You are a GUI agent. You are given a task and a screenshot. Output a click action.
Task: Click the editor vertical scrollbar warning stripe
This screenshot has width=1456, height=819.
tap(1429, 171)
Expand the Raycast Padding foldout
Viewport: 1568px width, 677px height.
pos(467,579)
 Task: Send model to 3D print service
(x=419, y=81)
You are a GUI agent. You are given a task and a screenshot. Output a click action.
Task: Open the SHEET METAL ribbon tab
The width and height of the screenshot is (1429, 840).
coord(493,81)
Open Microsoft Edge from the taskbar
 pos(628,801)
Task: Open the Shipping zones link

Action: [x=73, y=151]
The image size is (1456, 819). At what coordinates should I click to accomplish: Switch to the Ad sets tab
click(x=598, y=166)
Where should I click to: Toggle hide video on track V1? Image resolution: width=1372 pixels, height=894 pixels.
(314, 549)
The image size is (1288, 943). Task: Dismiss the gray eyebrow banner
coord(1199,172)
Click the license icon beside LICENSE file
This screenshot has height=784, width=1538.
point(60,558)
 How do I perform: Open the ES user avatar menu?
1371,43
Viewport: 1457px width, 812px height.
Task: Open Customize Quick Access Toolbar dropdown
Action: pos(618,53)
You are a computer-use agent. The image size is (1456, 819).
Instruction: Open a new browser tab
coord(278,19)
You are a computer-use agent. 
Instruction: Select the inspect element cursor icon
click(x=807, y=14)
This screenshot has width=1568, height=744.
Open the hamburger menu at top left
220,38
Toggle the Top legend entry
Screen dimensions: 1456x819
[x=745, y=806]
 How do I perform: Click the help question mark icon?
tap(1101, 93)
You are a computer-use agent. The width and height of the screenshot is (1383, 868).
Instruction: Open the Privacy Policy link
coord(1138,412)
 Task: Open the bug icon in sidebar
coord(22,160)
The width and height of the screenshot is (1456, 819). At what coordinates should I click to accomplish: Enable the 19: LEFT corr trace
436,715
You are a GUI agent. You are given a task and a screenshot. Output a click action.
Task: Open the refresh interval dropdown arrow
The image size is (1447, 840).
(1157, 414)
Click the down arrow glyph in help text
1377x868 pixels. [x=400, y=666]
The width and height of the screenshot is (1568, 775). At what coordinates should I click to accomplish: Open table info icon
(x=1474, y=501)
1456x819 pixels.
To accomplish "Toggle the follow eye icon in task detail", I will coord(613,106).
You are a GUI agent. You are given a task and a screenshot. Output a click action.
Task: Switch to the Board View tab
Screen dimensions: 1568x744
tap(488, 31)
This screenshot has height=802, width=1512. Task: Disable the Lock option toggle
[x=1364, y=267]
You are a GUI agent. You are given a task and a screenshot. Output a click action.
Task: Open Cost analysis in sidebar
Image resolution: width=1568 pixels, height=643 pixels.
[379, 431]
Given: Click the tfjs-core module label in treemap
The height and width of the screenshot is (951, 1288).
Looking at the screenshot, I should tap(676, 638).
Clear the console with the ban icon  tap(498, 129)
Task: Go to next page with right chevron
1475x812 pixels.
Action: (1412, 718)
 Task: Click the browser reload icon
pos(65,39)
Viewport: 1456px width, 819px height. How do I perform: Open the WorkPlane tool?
----------------
**What the task asks**:
For the word "computer", show every line of the entries that holds it.

**Solved problem**:
You are a computer-use agent. The image size is (1456, 819).
You are a computer-use agent. 
You are a computer-use agent. The width and height of the screenshot is (1383, 868).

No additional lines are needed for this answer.